> [Kutipan Dokumen]:
++++++

Di Banyuwangi, ada Mas Muhammad Farid, alumni Ponpes Salafiyah Syafiiyah Situbondo, yang mendirikan “Sekolah Bayar Sayur”-nya yang inspiratif, unik, dan bermanfaat bagi anak-anak petani yang sebelumnya putus sekolah. Harap maklum pula jika sekolah yang terletak di Puncak Jenisari, Genteng, Banyuwangi, ini memakai konsep pendidikan ala pesantren sebagai basis awalnya. Selain karena pendirinya lulusan pesantren salaf, 60% materi di sini sebenarnya adalah pendidikan karakter dan akhlak. Di sini, para siswa tinggal di asrama. Kegiatannya juga penuh. Hanya, belajar tak lagi di ruang kelas. Namanya juga sekolah alam, jadi para siswa bisa memilih lokasi di persawahan, di bawah rindang pohon, maupun beralas rerumputan saja. Para siswa semakin bersemangat. Apalagi lingkungan alam yang mendukung membuat mereka leluasa beraktivitas di alam, seperti kegiatan outbound dan tadabbur alam.

Di Surabaya, ada KH. Khoiron Syu’aib, yang sejak 1983 berdakwah di lokalisasi Bangunsari, dan mengentaskan ribuan PSK dari lembah hitamnya. Sampai saat ini Pengasuh Ponpes Raudlatul Khair Surabaya ini dilibatkan secara aktif dalam proses memanusiawikan kembali para PSK di beberapa titik lokalisasi di beberapa daerah di tanah air.

Baca Juga:  Menyambut Hari Kemenangan di Tengah Pandemi Covid-19

Alumnus Pesantren Tebuireng ini tidak pernah, sekali lagi, tidak pernah mengumbar kata-kata kasar dan umpatan, apalagi kekerasan, dalam melakukan pendekatan terhadap para PSK di sekitar lingkungan tempat tinggalnya. Mengajak dengan harapan, dan mendidik dengan kasih sayang tampaknya menjadi kata kunci yang efektif bagi beliau dalam membantu para PSK keluar dari jebakan di lembah hitamnya. Soal ancaman pembunuhan? Sering beliau terima. Teror fisik? Juga pernah. Fitnah? Tak terhitung jumlahnya. Tapi dari kiprahnya ini kita tahu, apabila kelembutan kasih sayang, kecerdikan, dan harapan adalah tiga kata kunci yang bisa diolah menjadi sebuah prinsip dalam berdakwah.

Sudah, cukup? Belum. Kali ini lupakan sejenak gegeran soal antek asing aseng asu, teori konspirasi tjap tahi koetjing, Ahok si penis-ta, Bachtiar Nasir yang kabarnya menyuplai sumbangan bagi teroris di Suriah, dan embuh gegeran apalagi. Sejenak kita menengok aktivitas di Pondok Pesantren Milinium Roudlotul Jannah. Di pesantren yang beralamat di Jalan Raya Tenggulunan, RT 08/RW 06, Kecamatan Candi, Sidoarjo ini saban hari dipenuhi tangisan bayi. Sebab, Gus Mad alias KH. Muhammad Choirul Sholeh Effendi mengasuh sekitar 150 anak terlantar dan anak yatim. Sebagian besar merupakan anak terlantar yang sengaja dibuang oleh keluarganya.

++++++

> [Bagian Data]:

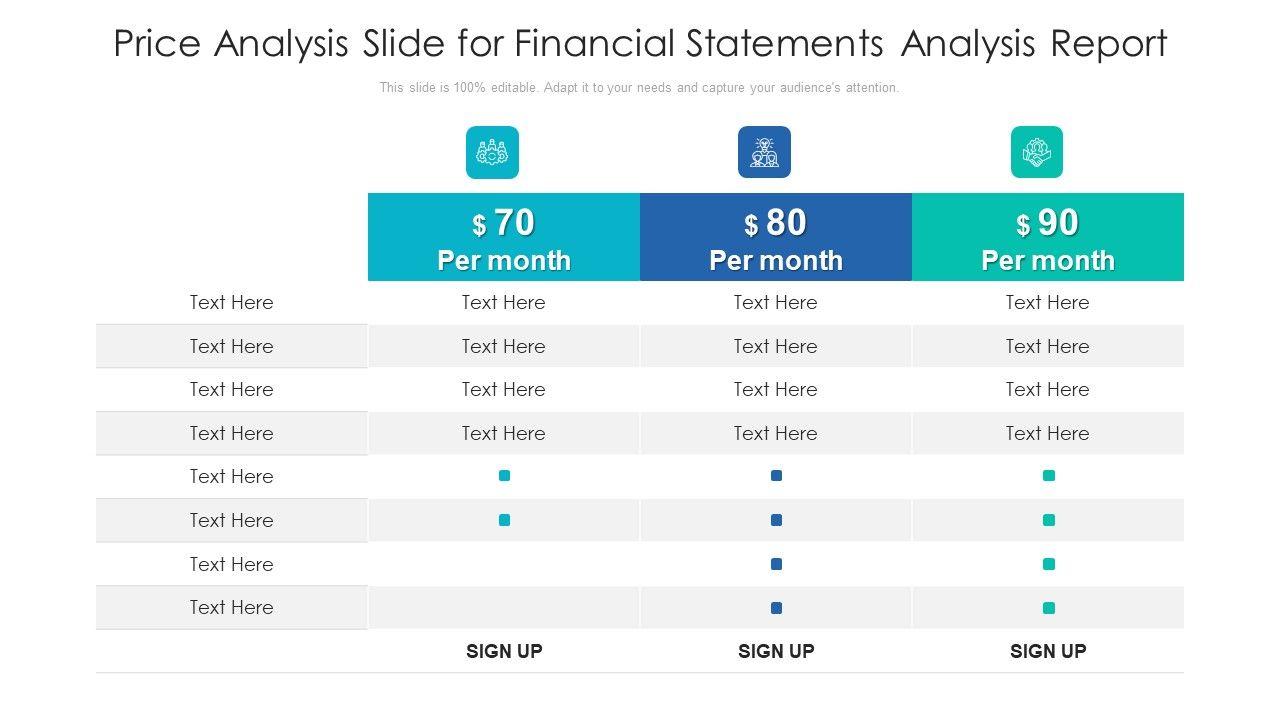Click the team gears icon above $70
Image resolution: width=1280 pixels, height=720 pixels.
click(492, 152)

++++++

> [Tujuan Latihan]: Suntinglah bagian teks tentang kiprah alumni pesantren, mulai dari "Sudah, cukup? Belum." dan berakhir pada "dibuang oleh keluarganya.", dengan mengganti "saban hari" menjadi "setiap hari".

> [Jawaban Tugas]:
Sudah, cukup? Belum. Kali ini lupakan sejenak gegeran soal antek asing aseng asu, teori konspirasi tjap tahi koetjing, Ahok si penis-ta, Bachtiar Nasir yang kabarnya menyuplai sumbangan bagi teroris di Suriah, dan embuh gegeran apalagi. Sejenak kita menengok aktivitas di Pondok Pesantren Milinium Roudlotul Jannah. Di pesantren yang beralamat di Jalan Raya Tenggulunan, RT 08/RW 06, Kecamatan Candi, Sidoarjo ini setiap hari dipenuhi tangisan bayi. Sebab, Gus Mad alias KH. Muhammad Choirul Sholeh Effendi mengasuh sekitar 150 anak terlantar dan anak yatim. Sebagian besar merupakan anak terlantar yang sengaja dibuang oleh keluarganya.